McKinney responded to the Giglio Order by sending a letter to the DA’s office on Sept. 26 that included about 40 pages of campaign finance reports showing Welch’s contributions to Giles’ opponent — incumbent Sheriff Robert Holland — and Holland’s contributions to Welch’s campaign. 

In his letter addressed to Hindsman, McKinney stated that the DA office made no effort to contact his client regarding the allegations of “ethical or moral” breaches that would disqualify him from testifying in court. 

“It seems to me that due process, at a minimum, requires you to give my client an opportunity to be heard prior to making a decision to disqualify him from testifying in criminal proceedings,” he wrote. “Your actions, unless remedied, will likely bring an end to my client’s law enforcement career. It is disheartening to know that you and Ashley Welch have such little regard for fair play and substantial justice that you did not give my client an opportunity to rebut whatever allegations have been made against him…”

McKinney goes on to say misstatements made at a campaign event about past experience does not call for the issuance of a Giglio Order and requested the order be withdrawn. He also accused the DA’s office of misusing its power and interfering with an election campaign. 

“Your boss, Ashley Welch, has openly supported Sheriff Holland in the campaign for Sheriff of Macon County and has donated $1,000 to his re-election campaign,” he wrote. 

He also pointed out that if Welch felt she needed to recuse herself in the case of Scott Knibbs — a Macon County man who was shot and killed by a Macon sheriff’s deputy — then she should also recuse herself from the issue with Giles. 

“If your office may have a ‘conflict of interest’ in that case, why does your office not have a ‘conflict of interest’ when it comes to issuing a ‘Giglio Order’ to my client, who is running for Sheriff of Macon County against Robbie Holland?” he asked. 

After reviewing Giles’ personnel files from Graham, Macon, Clay and Cherokee counties, he said he found nothing to disqualify Giles from being a credible witness. 

“Moreover I have talked to numerous law enforcement professionals about my client’s job performance and have been told that my client is a good law enforcement officer and a good person,” McKinney wrote. 

McKinney said Giles misspoke at the candidate forum when he said he worked on the drug task force in Cherokee County when in fact he worked on “drug detail” for Graham County — a fact he claims he confirmed with Graham County. 

He added that his client was considering civil actions against “certain individuals” in their personal and professional capacities in regard to the Giglio Order being issued and asked the office to preserve any documents or records pertaining to the letter. 

McKinney’s letter makes no mention of another allegation that has been made against Giles that involved a high school student.

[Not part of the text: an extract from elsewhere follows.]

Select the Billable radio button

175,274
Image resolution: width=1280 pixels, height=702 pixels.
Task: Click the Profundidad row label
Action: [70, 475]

While Giles has maintained he resigned from his deputy position with Graham County Sheriff on good terms, information from the Graham County human resources department says otherwise. According to a 2014 memo to county commissioners, Giles had applied for unemployment benefits and the county was denying his request because of behavior unbecoming of an officer. 

According to the high school principal at the time, David Matheson, Giles used his county-issued key to enter the high school weight room at 3:20 a.m. along with the female, and they departed the building at 4:10 a.m. The school administration wouldn’t have been aware of the early-morning entry if they hadn’t been reviewing video footage to find out who might have been responsible for a mess that was made in the bathroom and weight room. The school immediately alerted the sheriff’s office.

“Sheriff Mickey Anderson stated that he (Giles) would not be eligible to sign up (for benefits) due to he was on duty at the time that he entered the weight room with a civilian,” Board Clerk Kim Crisp stated in the memo. “Sheriff Anderson stated that his conduct was not acceptable to his standards and was negligent in his duties.”

The student has since come forward to The Smoky Mountain News stating that nothing inappropriate happened with Giles. She said Giles was simply offering her support and advice during a tough time in her life.